-------- MATERIAL FOR THE TASK --------

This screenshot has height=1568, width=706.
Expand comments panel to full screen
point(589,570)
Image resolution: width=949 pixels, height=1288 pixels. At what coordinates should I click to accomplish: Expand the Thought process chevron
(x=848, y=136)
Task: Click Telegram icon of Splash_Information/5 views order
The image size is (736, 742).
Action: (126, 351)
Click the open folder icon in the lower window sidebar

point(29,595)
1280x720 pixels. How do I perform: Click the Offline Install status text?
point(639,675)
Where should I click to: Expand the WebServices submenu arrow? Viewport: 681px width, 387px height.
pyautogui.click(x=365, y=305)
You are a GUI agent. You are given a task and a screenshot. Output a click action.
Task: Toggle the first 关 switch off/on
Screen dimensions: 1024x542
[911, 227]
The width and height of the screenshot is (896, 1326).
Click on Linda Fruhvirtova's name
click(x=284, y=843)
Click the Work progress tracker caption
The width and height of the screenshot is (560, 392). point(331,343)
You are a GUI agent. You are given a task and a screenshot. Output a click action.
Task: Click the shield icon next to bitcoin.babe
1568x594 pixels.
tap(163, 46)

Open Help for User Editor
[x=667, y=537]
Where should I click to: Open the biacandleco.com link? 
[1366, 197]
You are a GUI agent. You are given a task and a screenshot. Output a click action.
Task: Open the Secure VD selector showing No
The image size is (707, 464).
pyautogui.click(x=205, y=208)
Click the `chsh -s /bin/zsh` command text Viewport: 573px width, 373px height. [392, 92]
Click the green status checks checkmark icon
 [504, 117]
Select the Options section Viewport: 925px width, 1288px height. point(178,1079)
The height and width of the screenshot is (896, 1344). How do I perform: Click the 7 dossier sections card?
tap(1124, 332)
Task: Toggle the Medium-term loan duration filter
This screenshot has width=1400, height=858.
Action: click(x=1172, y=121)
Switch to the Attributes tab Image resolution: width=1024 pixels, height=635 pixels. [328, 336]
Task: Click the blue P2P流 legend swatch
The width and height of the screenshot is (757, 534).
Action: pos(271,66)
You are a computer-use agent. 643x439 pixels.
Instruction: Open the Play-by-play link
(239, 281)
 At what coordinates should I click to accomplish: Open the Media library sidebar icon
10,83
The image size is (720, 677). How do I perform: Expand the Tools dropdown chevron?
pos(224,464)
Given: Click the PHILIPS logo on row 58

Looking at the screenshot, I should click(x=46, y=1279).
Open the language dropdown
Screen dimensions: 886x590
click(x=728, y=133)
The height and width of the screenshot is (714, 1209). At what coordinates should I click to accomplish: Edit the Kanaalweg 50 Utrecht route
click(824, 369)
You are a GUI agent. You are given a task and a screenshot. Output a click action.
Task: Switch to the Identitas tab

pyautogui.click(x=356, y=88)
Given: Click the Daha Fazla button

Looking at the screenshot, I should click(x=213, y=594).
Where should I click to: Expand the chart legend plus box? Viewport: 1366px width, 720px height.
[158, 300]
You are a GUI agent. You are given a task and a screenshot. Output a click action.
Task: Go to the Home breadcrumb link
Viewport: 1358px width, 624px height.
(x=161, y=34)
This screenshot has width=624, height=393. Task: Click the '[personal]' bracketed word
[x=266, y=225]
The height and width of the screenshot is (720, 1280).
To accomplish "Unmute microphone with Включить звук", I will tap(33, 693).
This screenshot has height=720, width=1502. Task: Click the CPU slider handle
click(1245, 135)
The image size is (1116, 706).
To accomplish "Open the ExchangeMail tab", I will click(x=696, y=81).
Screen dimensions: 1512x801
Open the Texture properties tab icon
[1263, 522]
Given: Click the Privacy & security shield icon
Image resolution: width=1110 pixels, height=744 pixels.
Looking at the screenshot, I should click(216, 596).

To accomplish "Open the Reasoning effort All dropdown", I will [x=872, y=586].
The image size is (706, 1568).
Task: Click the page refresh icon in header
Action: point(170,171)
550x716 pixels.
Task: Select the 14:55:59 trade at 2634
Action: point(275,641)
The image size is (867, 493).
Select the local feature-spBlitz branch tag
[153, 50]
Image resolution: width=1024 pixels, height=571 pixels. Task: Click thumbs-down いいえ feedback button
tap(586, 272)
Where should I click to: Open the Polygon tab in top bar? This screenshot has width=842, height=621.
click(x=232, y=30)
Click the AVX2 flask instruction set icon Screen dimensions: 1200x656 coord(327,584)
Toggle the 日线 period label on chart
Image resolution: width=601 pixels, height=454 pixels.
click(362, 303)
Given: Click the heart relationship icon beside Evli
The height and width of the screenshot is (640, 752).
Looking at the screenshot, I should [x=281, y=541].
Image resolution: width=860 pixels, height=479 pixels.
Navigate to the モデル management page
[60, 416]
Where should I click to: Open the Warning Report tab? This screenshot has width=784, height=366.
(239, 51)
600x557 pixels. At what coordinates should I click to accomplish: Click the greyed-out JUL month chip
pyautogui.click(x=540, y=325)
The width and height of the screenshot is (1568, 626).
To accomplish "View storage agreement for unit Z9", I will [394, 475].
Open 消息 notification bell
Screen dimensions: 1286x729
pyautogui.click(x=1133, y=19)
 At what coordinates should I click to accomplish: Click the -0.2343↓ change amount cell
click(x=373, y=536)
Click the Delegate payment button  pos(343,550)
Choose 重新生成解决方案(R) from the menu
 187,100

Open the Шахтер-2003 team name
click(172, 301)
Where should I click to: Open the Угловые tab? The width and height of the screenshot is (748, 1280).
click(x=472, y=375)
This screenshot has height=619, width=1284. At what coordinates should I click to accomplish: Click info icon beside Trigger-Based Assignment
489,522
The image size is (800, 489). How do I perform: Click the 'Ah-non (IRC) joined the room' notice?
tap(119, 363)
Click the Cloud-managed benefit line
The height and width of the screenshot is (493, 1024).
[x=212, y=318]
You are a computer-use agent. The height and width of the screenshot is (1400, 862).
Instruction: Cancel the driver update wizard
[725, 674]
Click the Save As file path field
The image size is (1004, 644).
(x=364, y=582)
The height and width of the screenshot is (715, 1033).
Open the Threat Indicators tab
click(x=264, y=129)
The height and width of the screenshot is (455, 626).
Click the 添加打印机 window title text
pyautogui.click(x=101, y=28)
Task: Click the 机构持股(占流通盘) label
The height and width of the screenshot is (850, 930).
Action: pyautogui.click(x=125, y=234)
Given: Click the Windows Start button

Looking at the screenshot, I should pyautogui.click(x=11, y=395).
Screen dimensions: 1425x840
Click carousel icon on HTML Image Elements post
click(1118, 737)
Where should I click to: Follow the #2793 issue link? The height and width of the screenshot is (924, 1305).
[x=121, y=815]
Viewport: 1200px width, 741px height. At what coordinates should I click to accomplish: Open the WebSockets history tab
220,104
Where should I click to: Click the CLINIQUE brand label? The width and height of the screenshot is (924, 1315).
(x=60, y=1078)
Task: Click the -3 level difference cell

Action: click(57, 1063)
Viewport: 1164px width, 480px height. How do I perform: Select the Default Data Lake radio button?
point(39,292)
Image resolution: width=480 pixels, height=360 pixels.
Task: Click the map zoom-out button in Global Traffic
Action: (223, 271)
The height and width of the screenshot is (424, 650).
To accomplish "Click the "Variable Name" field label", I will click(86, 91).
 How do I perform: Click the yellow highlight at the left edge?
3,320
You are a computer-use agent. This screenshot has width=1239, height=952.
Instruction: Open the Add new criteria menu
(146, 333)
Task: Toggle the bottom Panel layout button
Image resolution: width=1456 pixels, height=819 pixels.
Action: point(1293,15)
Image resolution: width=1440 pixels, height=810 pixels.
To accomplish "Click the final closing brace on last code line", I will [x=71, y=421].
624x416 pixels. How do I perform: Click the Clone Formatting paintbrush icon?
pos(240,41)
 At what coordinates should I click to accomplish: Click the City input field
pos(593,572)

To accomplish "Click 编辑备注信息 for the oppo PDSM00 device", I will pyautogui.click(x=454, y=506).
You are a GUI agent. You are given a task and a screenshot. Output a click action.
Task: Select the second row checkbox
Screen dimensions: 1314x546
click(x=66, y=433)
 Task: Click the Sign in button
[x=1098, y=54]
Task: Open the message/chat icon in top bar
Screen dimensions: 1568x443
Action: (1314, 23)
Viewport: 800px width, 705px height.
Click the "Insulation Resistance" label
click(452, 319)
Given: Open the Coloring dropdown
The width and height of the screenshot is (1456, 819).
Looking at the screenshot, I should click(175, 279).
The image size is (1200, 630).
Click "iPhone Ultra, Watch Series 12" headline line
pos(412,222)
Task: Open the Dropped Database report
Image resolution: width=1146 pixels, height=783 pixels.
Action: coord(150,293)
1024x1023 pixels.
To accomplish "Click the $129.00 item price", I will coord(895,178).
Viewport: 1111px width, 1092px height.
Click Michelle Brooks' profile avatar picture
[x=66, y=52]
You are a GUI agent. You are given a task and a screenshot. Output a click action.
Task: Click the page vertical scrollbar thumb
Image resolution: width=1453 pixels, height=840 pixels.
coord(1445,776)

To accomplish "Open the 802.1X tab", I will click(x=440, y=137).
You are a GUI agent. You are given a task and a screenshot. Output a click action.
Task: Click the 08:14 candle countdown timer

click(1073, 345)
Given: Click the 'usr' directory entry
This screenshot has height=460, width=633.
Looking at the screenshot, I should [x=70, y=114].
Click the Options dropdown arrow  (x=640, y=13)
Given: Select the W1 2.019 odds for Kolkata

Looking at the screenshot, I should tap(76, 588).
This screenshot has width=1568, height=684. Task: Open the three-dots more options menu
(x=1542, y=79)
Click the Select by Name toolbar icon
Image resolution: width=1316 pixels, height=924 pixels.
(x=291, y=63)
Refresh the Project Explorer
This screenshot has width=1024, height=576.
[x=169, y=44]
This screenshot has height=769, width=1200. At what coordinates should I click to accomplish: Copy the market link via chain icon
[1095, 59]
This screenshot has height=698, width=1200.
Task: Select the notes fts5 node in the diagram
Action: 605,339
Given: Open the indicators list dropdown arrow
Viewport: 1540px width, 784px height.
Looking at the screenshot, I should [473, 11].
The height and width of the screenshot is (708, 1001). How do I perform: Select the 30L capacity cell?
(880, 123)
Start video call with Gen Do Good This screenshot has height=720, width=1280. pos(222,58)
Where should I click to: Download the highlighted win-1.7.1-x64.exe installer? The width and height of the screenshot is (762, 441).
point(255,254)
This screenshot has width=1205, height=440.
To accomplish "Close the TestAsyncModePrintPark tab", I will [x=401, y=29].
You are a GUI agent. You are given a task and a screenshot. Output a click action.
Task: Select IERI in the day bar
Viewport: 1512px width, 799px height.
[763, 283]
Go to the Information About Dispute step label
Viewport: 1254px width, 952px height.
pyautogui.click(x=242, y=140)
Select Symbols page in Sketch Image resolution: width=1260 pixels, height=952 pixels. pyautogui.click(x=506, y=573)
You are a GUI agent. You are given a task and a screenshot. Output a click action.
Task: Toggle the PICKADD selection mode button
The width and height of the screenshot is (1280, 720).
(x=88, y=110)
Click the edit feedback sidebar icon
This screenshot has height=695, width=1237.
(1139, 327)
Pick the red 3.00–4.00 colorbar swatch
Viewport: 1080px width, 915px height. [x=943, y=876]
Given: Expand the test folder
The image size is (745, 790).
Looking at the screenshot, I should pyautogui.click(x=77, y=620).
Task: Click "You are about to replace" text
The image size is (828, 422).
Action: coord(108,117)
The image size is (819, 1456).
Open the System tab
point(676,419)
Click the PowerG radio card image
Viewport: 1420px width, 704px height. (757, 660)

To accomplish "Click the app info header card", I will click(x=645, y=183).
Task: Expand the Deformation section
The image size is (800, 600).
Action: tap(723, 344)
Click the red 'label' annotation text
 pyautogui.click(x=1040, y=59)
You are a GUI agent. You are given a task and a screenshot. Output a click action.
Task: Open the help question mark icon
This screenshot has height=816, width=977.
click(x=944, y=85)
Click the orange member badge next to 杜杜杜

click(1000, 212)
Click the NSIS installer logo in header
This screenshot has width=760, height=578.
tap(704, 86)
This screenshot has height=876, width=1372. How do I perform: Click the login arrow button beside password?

--------

**EXERCISE AIM**: Search the records above for "computer" and copy every line that has it.

**EXERCISE RESPONSE**:
You are a computer-use agent. 643x439 pixels.
You are a computer-use agent. The height and width of the screenshot is (1400, 862).
You are a computer-use agent. This screenshot has width=1239, height=952.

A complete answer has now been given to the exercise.